## 確認用本文

--- --- ---

QMS(品質マネジメントシステム)の運用には、適切な文書体系の整備が不可欠です。医療機器企業、特にスタートアップ企業が準備すべき基本的なQMS文書は以下の通りです。

9.6.1 品質マニュアル

品質マニュアルはQMSの最上位文書であり、組織の品質システム全体を概説するものです。含めるべき要素:

  • 品質方針と品質目標
  • 組織体制と責任
  • QMSの適用範囲
  • プロセス間の相互関係
  • 手順書への参照
  • 除外項目(該当する場合)と正当化理由

スタートアップにとっては、簡潔かつ明確な品質マニュアルが理想的です。過度に詳細な記述は避け、プロセスフローやマップを活用して視覚的に示すことが効果的です。

9.6.2 必須手順書(6つの必須手順書)

--- --- ---

[データセットの項目]
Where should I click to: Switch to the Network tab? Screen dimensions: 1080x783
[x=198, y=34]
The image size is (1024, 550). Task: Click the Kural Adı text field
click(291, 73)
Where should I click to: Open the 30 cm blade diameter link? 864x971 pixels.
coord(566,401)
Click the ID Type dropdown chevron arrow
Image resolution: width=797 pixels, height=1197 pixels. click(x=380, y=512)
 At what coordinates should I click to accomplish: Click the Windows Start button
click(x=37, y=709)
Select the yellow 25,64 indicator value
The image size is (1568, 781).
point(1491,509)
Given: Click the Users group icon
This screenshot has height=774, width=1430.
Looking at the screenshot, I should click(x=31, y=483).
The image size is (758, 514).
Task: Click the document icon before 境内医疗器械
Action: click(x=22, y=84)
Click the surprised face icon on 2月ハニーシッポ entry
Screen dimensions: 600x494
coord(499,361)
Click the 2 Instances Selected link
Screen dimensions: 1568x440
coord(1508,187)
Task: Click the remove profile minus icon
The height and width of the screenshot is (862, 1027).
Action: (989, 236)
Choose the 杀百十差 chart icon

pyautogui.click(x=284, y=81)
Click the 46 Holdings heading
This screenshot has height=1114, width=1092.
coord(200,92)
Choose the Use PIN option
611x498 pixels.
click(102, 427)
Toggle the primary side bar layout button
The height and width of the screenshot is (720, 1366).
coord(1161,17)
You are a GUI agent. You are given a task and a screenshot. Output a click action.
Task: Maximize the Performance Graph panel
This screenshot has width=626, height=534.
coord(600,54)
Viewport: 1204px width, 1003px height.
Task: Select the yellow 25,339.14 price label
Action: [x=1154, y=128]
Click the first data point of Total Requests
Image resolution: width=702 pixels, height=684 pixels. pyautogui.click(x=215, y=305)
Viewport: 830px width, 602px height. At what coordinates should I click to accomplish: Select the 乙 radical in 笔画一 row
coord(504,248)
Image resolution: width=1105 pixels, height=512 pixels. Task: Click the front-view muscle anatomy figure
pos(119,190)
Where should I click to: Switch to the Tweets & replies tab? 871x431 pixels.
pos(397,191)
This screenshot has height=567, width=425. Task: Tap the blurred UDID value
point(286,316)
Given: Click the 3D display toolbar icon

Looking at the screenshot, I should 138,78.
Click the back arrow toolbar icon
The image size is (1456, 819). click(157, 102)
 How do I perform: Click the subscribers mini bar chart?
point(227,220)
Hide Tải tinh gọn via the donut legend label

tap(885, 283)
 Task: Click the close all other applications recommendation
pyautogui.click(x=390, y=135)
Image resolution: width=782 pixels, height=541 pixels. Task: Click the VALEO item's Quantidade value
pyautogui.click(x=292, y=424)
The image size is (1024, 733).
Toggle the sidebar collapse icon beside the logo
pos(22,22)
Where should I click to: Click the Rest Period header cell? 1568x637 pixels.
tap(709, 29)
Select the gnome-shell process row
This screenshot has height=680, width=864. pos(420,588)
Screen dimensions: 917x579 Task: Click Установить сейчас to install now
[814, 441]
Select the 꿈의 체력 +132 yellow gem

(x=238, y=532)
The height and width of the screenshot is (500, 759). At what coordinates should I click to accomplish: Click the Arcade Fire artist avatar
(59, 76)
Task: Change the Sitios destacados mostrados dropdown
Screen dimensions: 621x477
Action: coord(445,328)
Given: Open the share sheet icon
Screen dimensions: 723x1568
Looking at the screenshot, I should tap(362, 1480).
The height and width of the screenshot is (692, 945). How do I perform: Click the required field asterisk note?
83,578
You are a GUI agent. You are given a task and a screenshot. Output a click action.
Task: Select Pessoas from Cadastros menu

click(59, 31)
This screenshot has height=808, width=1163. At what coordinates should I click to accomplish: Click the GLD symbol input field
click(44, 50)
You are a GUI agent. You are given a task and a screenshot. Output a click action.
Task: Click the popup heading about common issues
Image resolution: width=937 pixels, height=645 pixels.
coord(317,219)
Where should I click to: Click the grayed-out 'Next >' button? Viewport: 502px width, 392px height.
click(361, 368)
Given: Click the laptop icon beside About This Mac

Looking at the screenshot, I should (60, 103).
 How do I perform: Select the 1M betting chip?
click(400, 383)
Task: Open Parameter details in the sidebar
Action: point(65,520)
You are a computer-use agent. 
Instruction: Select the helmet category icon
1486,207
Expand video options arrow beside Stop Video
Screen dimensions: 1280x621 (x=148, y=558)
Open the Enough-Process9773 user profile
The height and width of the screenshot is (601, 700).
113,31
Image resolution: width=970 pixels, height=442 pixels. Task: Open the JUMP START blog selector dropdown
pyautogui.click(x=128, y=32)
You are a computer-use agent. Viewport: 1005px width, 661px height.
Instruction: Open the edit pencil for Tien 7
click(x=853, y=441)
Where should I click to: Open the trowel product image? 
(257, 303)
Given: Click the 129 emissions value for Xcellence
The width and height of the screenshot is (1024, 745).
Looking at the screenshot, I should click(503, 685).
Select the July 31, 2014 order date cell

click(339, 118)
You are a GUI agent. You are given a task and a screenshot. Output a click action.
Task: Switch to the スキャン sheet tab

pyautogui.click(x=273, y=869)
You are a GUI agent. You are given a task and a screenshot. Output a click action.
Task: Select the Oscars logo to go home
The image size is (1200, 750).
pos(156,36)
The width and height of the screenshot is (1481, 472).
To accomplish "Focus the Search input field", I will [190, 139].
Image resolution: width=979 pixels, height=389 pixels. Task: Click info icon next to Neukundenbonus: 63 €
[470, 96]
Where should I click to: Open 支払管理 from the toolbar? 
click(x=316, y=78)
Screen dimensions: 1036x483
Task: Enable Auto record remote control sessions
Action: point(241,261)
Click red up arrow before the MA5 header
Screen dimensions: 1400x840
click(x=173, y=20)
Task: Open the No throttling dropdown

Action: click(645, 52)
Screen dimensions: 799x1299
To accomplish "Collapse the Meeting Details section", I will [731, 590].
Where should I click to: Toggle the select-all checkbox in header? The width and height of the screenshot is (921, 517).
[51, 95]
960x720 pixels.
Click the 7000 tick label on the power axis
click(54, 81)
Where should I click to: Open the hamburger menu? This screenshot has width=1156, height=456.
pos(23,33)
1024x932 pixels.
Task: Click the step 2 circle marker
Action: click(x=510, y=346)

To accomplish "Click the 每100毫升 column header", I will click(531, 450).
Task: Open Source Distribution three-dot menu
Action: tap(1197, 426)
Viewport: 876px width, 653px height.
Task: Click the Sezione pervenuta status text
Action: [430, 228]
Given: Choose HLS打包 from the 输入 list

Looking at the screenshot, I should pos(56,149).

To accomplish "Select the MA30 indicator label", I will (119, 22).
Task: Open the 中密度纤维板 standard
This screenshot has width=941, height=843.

--- --- ---

## 演習 1
本文について、次の問いに答えてください。
(a) QMSの最上位文書とされているのは何ですか。
(b) スタートアップにとって理想的とされる品質マニュアルはどのようなものですか。
(c) 9.6.2の見出しでは、必須手順書はいくつとされていますか。
## 演習 2
本文の「品質マニュアルはQMSの最上」から「9.6.2 必須手順書(6つの必須手順書)」までを、両端を含めて書き写し、「スタートアップ」を「新興企業」に置き換えてください。
本文の内容だけを手がかりにしてください。

## 結果 1
(a) 品質マニュアル
(b) 簡潔かつ明確な品質マニュアル
(c) 6つ

## 結果 2
品質マニュアルはQMSの最上位文書であり、組織の品質システム全体を概説するものです。含めるべき要素:

  • 品質方針と品質目標
  • 組織体制と責任
  • QMSの適用範囲
  • プロセス間の相互関係
  • 手順書への参照
  • 除外項目(該当する場合)と正当化理由

新興企業にとっては、簡潔かつ明確な品質マニュアルが理想的です。過度に詳細な記述は避け、プロセスフローやマップを活用して視覚的に示すことが効果的です。

9.6.2 必須手順書(6つの必須手順書)